The Far Rockaways is a peninsula on Long Island within the borough of Queens. 100 homes in Breezy Point were damaged or destroyed by flooding and subsequent fires. Overnight, basic necessities become luxuries as residents, stranded without electricity or food, waited for FEMA or the Red Cross to show up, but as days passed and no help came, frustration grew.
“I’d like to see the Red Cross or somebody out here,” one visibly upset resident told the Hotes Foundation volunteers as they were handing out supplies, “Somebody who’s job it actually is to do this. It isn’t a private citizen’s job to do this. The people who get paid to do it aren’t doing it.”
Around the streets hand painted signs were everywhere. “FEMA Please Help Us.”
Richard pointed out a bed sheet strung along a wire fence, spray painted with the words, “FEMA closed Tuesday 4:00 and all day Wednesday.”
Sadly, when FEMA finally did arrive it wasn’t to bring aid, but for a photo op.
“It’s been five days now waiting for a call back from them [FEMA],” one resident fumed as he walked in front of a line of spotless FEMA buses, “and they’re not doing anything. I mean they’ve literally got all these FEMA people standing around doing absolutely Jack s**t. This is a dog and pony show for the damn media.”
With the media circus in full swing, the Hotes Foundation was instead at St. John’s Episcopal Hospital, and the Queens Nassau Rehabilitation and Nursing Home, distributing aid to the staff and residences of those facilities. Bleach and diapers had been requested, and the volunteers handed out supplies. Each morning the Hotes volunteers filled large box trucks full of supplies and delivered them to the people most in need. Everywhere they went they were greeted with hugs, thank you’s, and applause.
“Whoever these people are,” one resident of the Far Rockaways said about the Hotes Foundation’s volunteers, “they’re angels. Right now, they’re doing better than the Red Cross ever has. The Red Cross isn’t out here and I haven’t seen FEMA yet.”
For the Hotes Foundation, the absence of FEMA and other large charitable organizations is sadly, par for the course. Taking up their slack, local church groups and individuals were out in force, but could only do so much as practically all the money flowed to the Red Cross and all the other large aid organizations. Clothes were dumped in immense piles on sidewalks and in parking lots. It sparked one resident to exclaim, “This isn’t Haiti. Look at these clothes. We don’t live like this. Look how they throw the clothes out there for us.”

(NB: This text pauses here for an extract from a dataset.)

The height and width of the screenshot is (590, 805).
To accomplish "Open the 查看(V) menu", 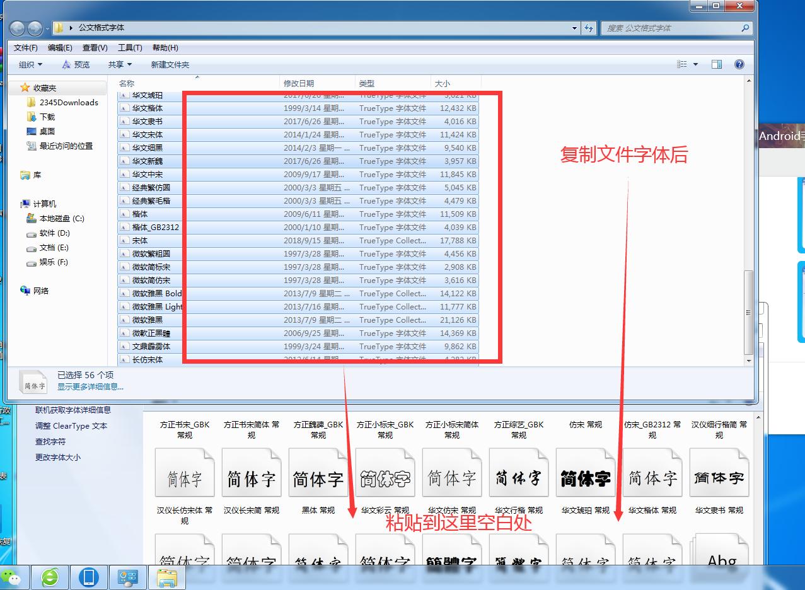I will click(x=93, y=47).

The lessons for the people of the Far Rockaways and for everyone watching around the nation, was that the large aid organizations such as the Red Cross and FEMA who are so highly touted, are in fact the worst at getting aid to the people where and when it is needed. And it was obvious it isn’t just in poor countries where the system breaks down, it’s here at home too. For everyone who had donated money in good faith that it would make a difference, what Hurricane Sandy showed is that the reality was far, far different.
Whenever a disaster strikes, people assume the aid agencies that are receiving all the money are rushing in to save the day. Not so. Their top-down disaster relief never provides true help. Only you can provide meaningful, effective help. Please, the next time there is a disaster, remember Hurricane Sandy, Hurricane Katrina, Hurricane Isaac, the list goes on, and how the “professional” aid agencies failed. Instead, follow the Hotes Foundation’s model, go yourself, “Change Giving to Going”.